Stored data
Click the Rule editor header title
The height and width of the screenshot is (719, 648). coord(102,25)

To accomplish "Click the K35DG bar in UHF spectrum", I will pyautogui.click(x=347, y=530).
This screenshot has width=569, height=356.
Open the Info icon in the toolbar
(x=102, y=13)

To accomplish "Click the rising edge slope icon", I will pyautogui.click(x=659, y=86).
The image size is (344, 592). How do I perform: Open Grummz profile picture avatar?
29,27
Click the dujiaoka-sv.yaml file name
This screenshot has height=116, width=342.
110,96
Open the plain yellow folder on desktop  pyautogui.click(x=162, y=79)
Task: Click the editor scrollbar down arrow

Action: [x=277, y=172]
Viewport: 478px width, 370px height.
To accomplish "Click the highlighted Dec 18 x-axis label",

* * *

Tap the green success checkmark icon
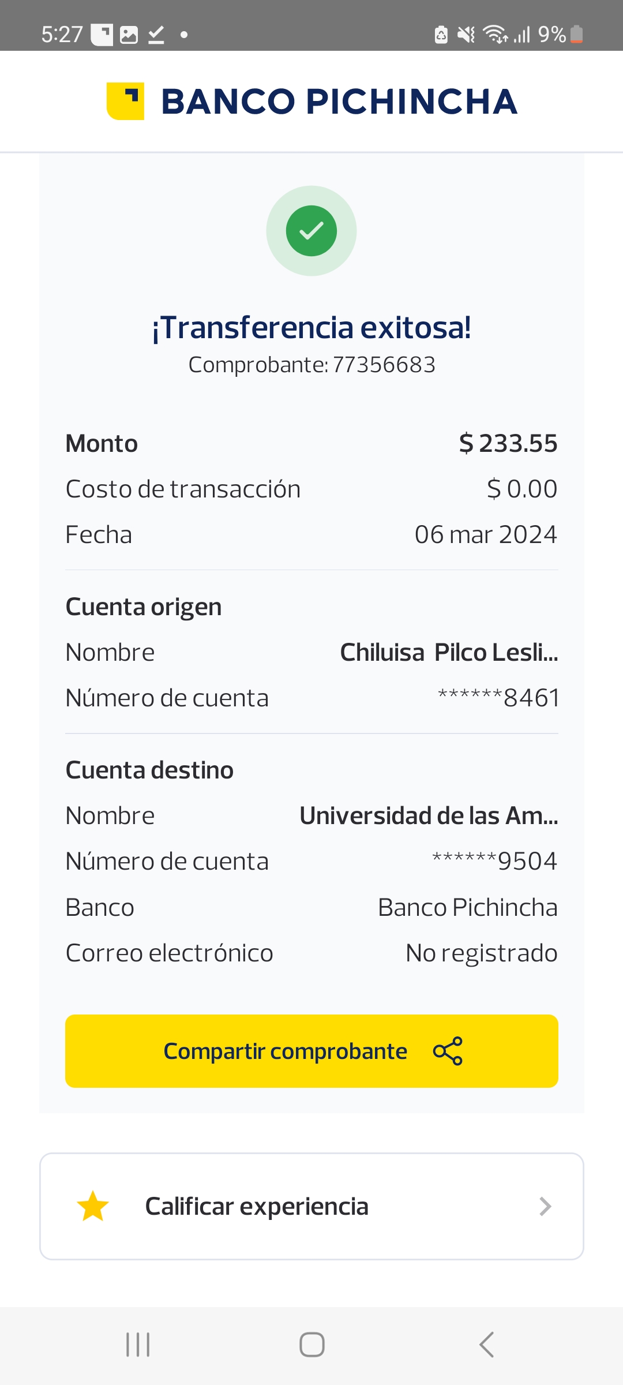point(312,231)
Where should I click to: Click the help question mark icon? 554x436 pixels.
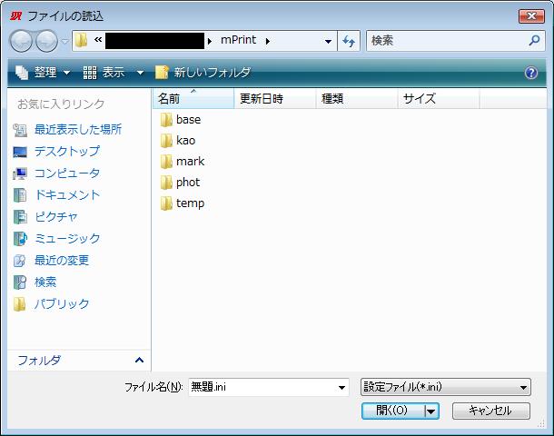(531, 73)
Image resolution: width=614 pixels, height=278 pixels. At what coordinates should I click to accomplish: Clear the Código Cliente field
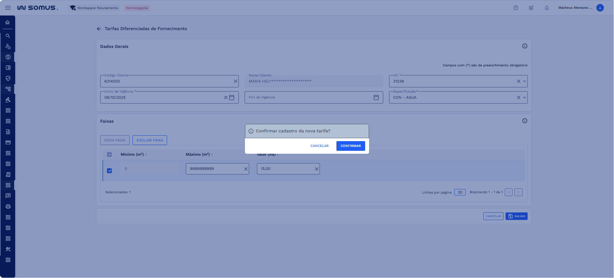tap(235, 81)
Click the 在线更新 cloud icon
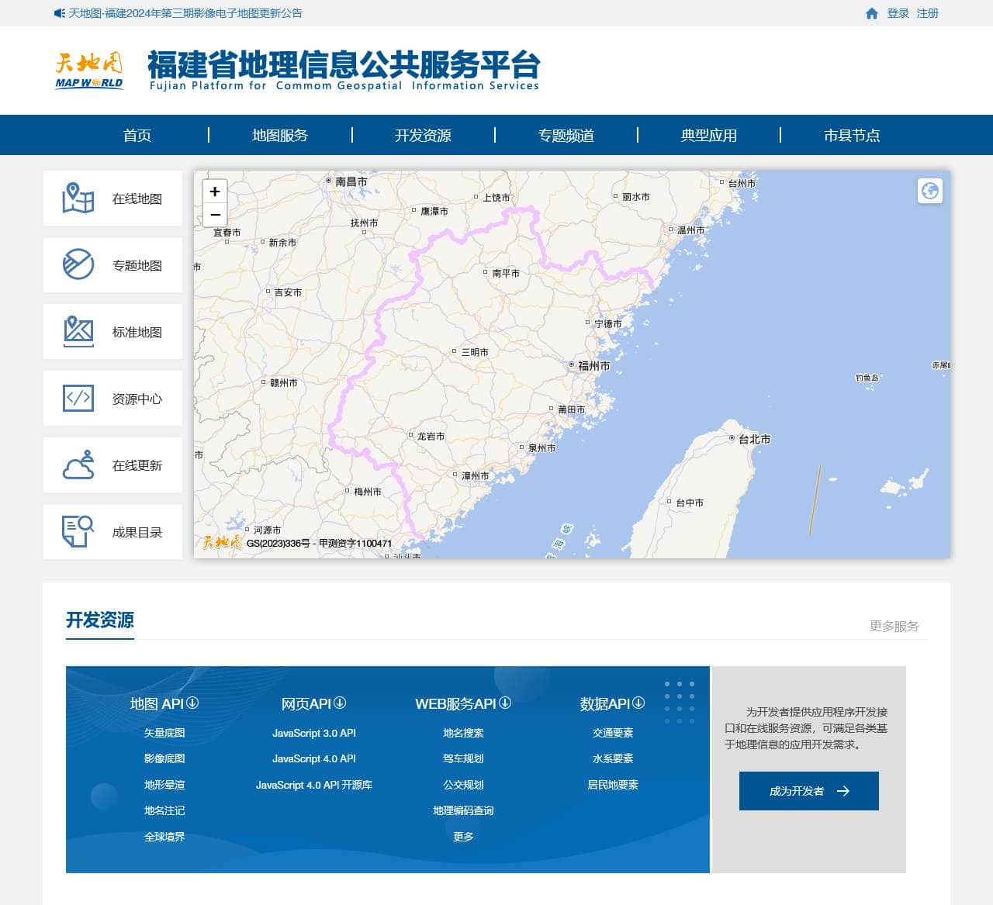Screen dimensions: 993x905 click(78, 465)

[WHAT THE TASK REQUIRES]:
An exact copy of the lines above, from the one containing "Open the plain" through the one containing "the highlighted Dec", is the whole of the answer.

[SOLUTION TO THE EXERCISE]:
Open the plain yellow folder on desktop  pyautogui.click(x=162, y=79)
Task: Click the editor scrollbar down arrow

Action: [x=277, y=172]
Viewport: 478px width, 370px height.
To accomplish "Click the highlighted Dec 18 x-axis label",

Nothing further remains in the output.